It seems more likely the colour of a winter scarf – the burst of colour tucked under the collar of a dark coat. Or perhaps the colour of a beach kaftan – sort of lustful and carefree all at once like a day spent at the beach with nothing to do but swim and lie in the warmth. This is what is on my mind at the moment. This deep fuchsia could be a berry sorbet or a berry muddle in a cool glass ready for mint, gin and soda. This is also on my mind at the moment.
But in a similar thread to the last post what is really at the forefront of my mind is healthful good food so I can keep going, keep working, keep healthy. Days spent at the beach in the warmth of the sun and nights spent with good friends and berry gin drinks are a while away yet.
But that’s ok. We are winding down to the end of the year, and whew, it’s been a quick fire busy year. To see the peak of the rise, the grass on the other side, if you like, is an extra little nudge towards longer hours and full days. For as well as that green grass on the other side I can see the energy I have when I work well and the fitness I have gained from being on my feet for so many hours a day. I can see the health of my bank account(!), and the renewed will to be more organised and to live as well as I can.
I have been thinking a lot about the way we work; what it means to work and to earn a living. I know a lot of people who have recently graduated from university or are about to and are deciding how to live and how to work; grappling with life decisions. To choose how we live within our income, whatever amount that may be, is how I want to approach my life. The 9 to 5 working day may never be how I choose to live and to earn but this means I can make beetroot hummus, or go for a swim, or meet a friend for coffee before starting my work later in the day. You get used to this backwards sort of day.
The morning I made this hummus the light was shifty and high in the sky being buffeted and lifted by the wind. I wrapped the beetroot in tinfoil with a bit of oil and a good grinding of salt and pepper. As they roasted I could hear the sizzle and the spit within the foil parcel. It sounded like drizzly rain inside my oven; slightly disconcerting at first, but after a while rather comforting. The sweet earthy smell, slightly herbaceous and vaguely of mushrooms, filled my kitchen.
The first buzz of the blender as the roasted beetroot was added, deep red and almost translucent in its tenderness, and the colour that burst throughout the pale beige of the hummus made me smile and reach for my camera. A few photos too many for the light was difficult to work with and I was running a little late for work – it’s not all blissful morning cooking and coffee dates. There is a rush to squeeze what is probably a normal Sunday routine into the few short hours between waking and working at midday.
But then I found myself at work – polishing glasses or making sandwiches – and thinking, dreaming, of this beautiful colour. To open my little lunch box during my break and see big dollops of bright, bright deep pink amongst my salad is cheering; a metaphorical clink of glasses, a toast to roasted beetroot hummus.

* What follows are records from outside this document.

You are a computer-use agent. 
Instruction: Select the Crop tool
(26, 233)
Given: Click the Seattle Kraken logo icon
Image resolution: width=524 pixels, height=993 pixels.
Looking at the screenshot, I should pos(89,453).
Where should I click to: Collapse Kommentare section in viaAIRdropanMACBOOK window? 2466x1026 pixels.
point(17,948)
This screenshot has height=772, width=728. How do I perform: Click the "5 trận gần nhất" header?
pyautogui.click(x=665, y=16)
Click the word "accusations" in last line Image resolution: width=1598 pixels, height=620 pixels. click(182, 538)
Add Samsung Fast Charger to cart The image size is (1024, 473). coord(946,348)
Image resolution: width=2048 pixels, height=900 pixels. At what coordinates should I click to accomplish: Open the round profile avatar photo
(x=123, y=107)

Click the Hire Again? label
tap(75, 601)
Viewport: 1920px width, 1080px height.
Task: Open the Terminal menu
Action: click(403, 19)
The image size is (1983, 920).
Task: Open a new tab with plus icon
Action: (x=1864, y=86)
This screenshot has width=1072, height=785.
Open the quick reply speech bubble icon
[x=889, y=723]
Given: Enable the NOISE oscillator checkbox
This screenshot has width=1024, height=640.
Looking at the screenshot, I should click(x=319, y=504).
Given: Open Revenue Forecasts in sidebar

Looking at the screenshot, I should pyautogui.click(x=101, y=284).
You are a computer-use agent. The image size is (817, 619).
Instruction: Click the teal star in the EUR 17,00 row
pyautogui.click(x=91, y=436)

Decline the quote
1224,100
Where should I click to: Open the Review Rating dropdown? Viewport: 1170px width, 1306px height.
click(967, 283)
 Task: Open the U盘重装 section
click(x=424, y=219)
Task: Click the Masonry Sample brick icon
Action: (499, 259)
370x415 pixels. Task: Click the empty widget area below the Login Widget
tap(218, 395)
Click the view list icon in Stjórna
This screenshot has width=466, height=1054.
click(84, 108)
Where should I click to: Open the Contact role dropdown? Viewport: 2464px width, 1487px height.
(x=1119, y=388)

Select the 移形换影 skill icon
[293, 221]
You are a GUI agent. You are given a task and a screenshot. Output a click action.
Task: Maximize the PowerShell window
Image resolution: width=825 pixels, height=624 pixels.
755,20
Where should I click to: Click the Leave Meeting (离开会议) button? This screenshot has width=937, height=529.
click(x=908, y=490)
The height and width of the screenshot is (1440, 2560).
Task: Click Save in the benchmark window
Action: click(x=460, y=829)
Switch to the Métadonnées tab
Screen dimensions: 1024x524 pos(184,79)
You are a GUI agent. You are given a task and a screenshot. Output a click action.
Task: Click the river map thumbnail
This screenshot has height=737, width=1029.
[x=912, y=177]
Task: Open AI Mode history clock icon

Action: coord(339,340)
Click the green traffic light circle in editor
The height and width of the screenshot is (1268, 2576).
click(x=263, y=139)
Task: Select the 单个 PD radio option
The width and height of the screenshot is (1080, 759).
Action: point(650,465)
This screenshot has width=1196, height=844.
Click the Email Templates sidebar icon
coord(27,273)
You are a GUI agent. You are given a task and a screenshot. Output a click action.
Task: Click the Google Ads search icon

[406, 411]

I have a standard leaf salad I turn to time and time again; it’s my tried and true. You can’t beat the taste of fresh and clean and good – cucumber with snap and lettuce with crunch – but I think the virtue of salad, the feel good factor of salad is sometimes greater than the taste of lettuce leaf and diced vegetables. Sure, salads can be jazzed up – a sprinkle of sunflower seeds, cubes of feta and vinaigrette are always good ideas. But this beetroot hummus is the way to go, perfect for a working lunch.
Roasted Beetroot Hummus
I used two large cloves of garlic and the heat of the garlic was a bit too strong and overwhelmed the sweetness of the beetroot. It did improve after a couple of days left to mellow. Next time I might try with one small clove, or leave the garlic out altogether. Also, I have watched my mother make hummus a hundred times and now make it following her very loose set of instructions. I am guided by a desired consistency – more like a thick soup than a thick paste – than by real measurements so the measures below are a rough guide only.
2 medium sized beetroot
1 can chickpeas
1/2 cup tahini
1-2 cloves garlic (see the above note)
juice of 1 lemon
1/3 to 1/2 of olive oil (see the above note on desired consistency)
salt and pepper
Pre-heat the oven to 190°C. Cut the stalk end off the beetroot and discard. Place the beetroot in a piece of tin foil with salt and pepper and a generous drizzle of olive oil. Wrap the beetroot loosely but seal the tin foil well. Roast for an hour, then check to see if tender when inserted with a knife. (Careful of the steam when opening the foil parcel!) I roasted my beets for one hour and fifteen minutes.
In a blender place the drained and rinsed can of chickpeas with the tahini, garlic, olive oil, salt and pepper and lemon juice and blend until quite smooth. Once the beets have roasted, open the parcel and leave to cool enough to handle. Gently peel off the skin of the beetroot – this should slip off easily. Dice the beetroot then add to the blender and blend until smooth.
This makes a large amount of hummus but will keep in the fridge for a week.